Earth's position between the Sun and the Moon casts a shadow of Earth on the Moon creating a lunar eclipse. The entire eclipse will be visible from certain locations, like the night part of Earth. Viewers may also get to see the Milky Way glowing during totality as the Full Moon's brightness is dimmed by Earth's shadow.
This month's full moon is also a supermoon because it'll appear larger and brighter than usual. It will be at its closest point to the Earth in its orbit, known as the perigee. It's also called the flower moon, one of the names given to May's full moon. May is predominantly spring and summer in the Northern Hemisphere, and flowers are in full bloom.

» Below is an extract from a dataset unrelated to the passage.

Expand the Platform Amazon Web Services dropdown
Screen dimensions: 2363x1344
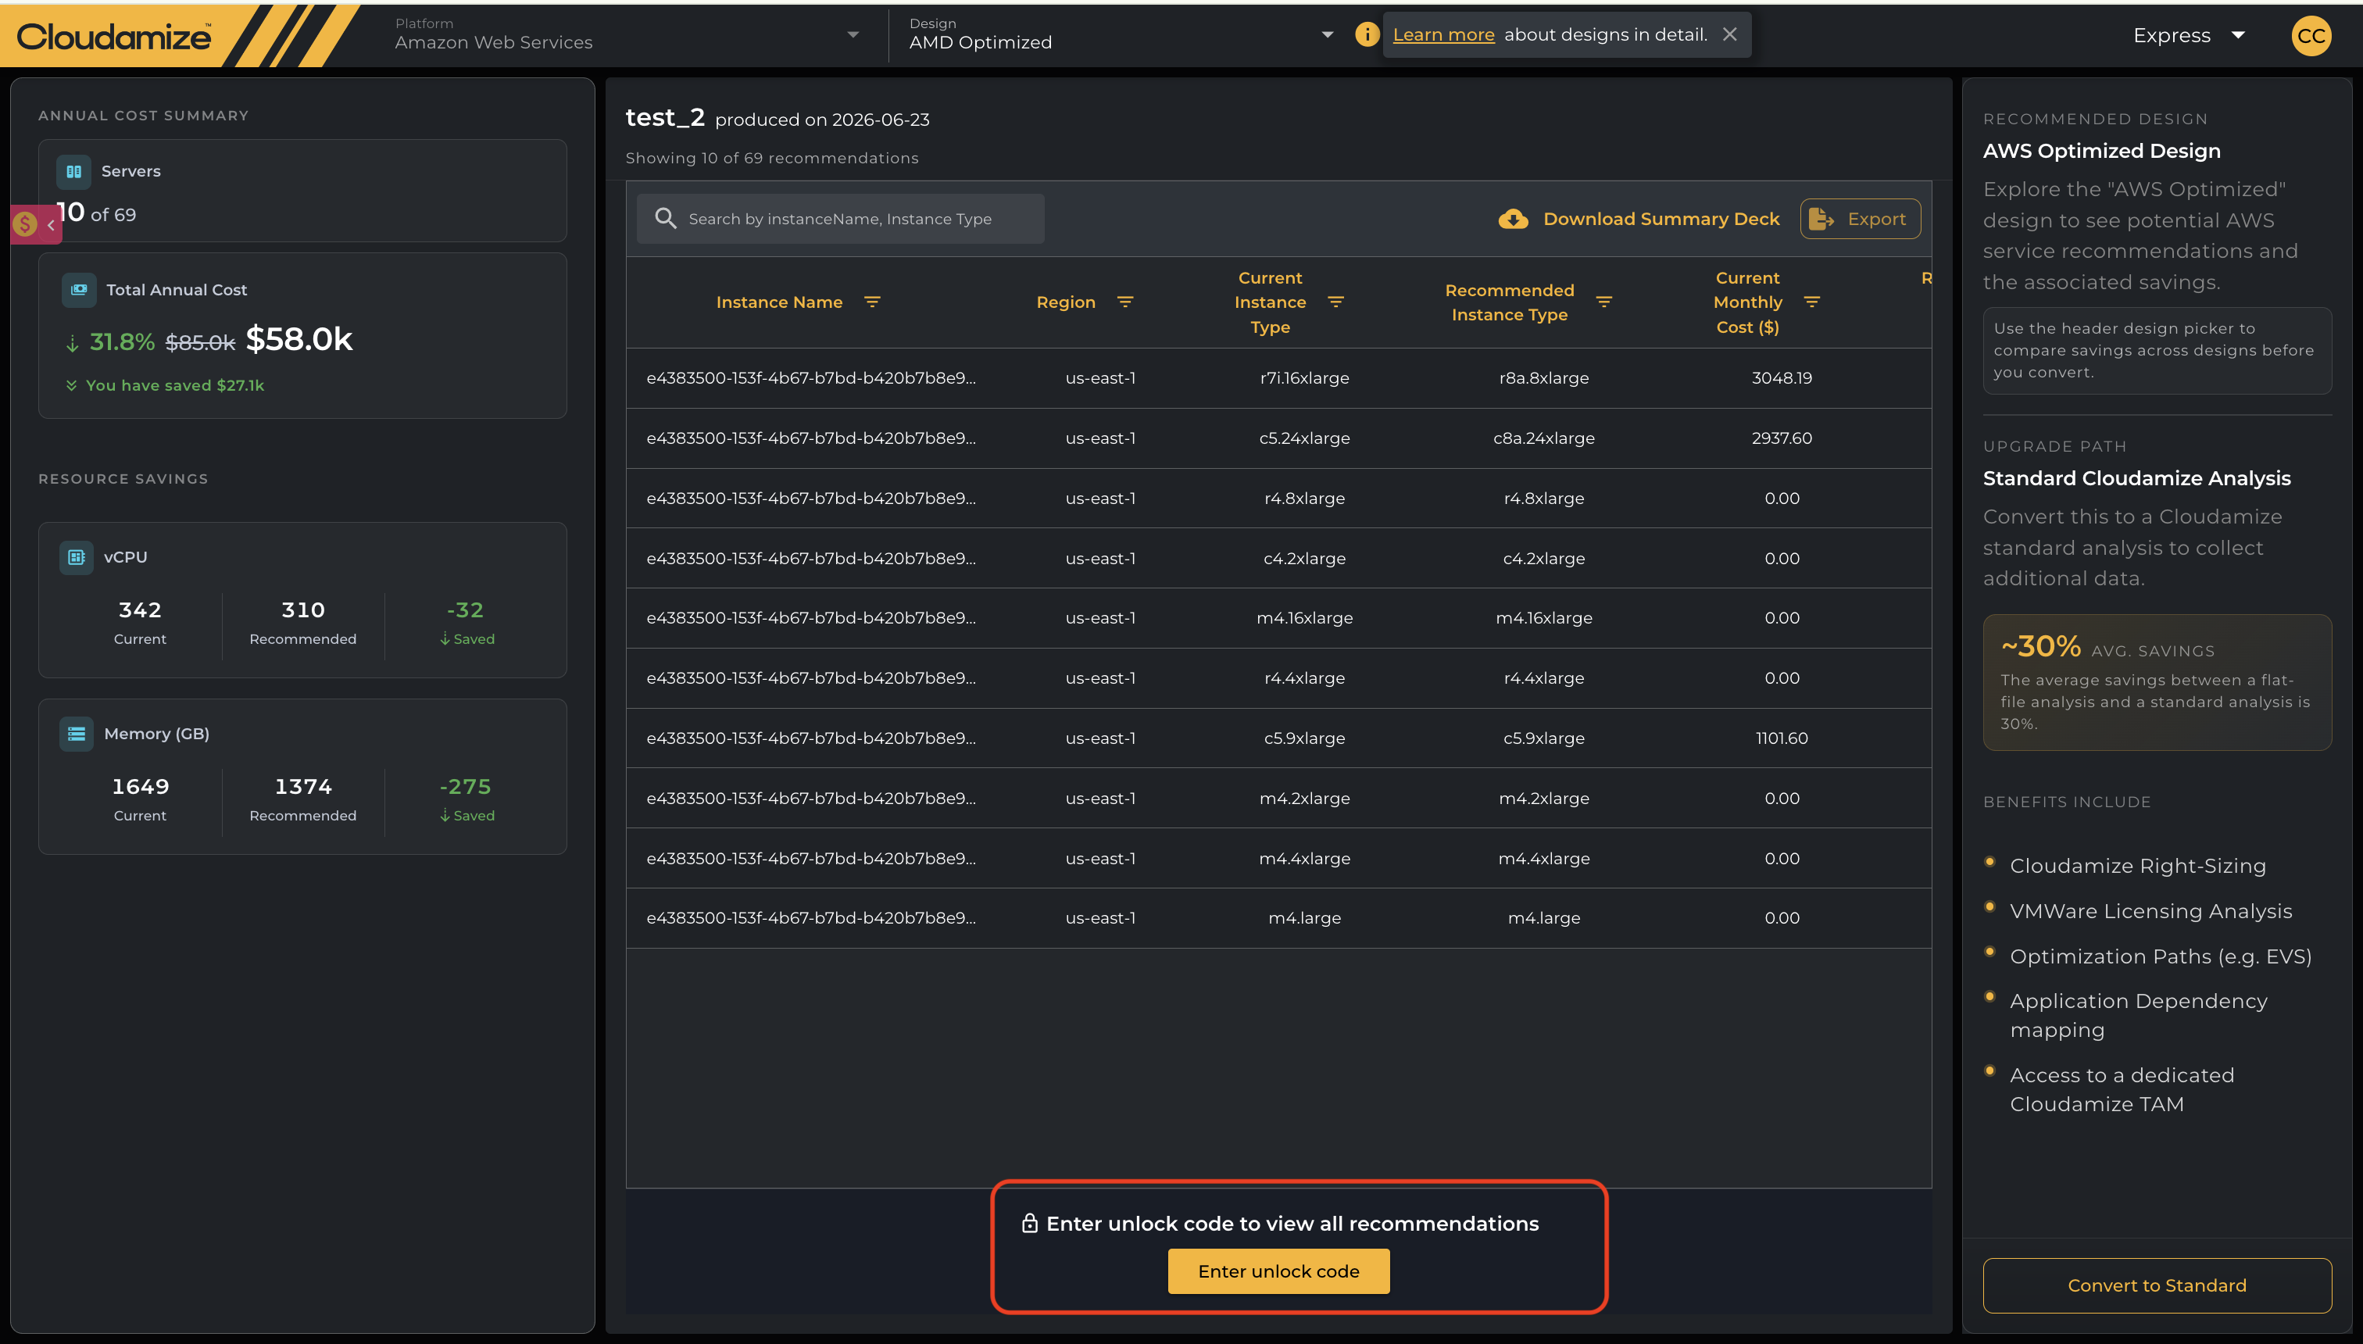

Unlike a solar eclipse, it's safe to look at a lunar eclipse with your naked eyes. If the weather is clear, people in North and South America, Europe, and Africa will be able to view the total lunar eclipse on May 15-16. Around 1 hour and 25 minutes of totality will be seen across the United States. However, it won't be visible in India.
When Earth comes in between the Sun and the Moon, the eclipse occurs. A shadow is created on the far side when the Sun's light falls on the Earth. The Moon passes through this shadow during the eclipse. Earth's atmosphere is shrouded in reddish-orange light because of its position which reflects onto the Moon. This is why the Moon appears red.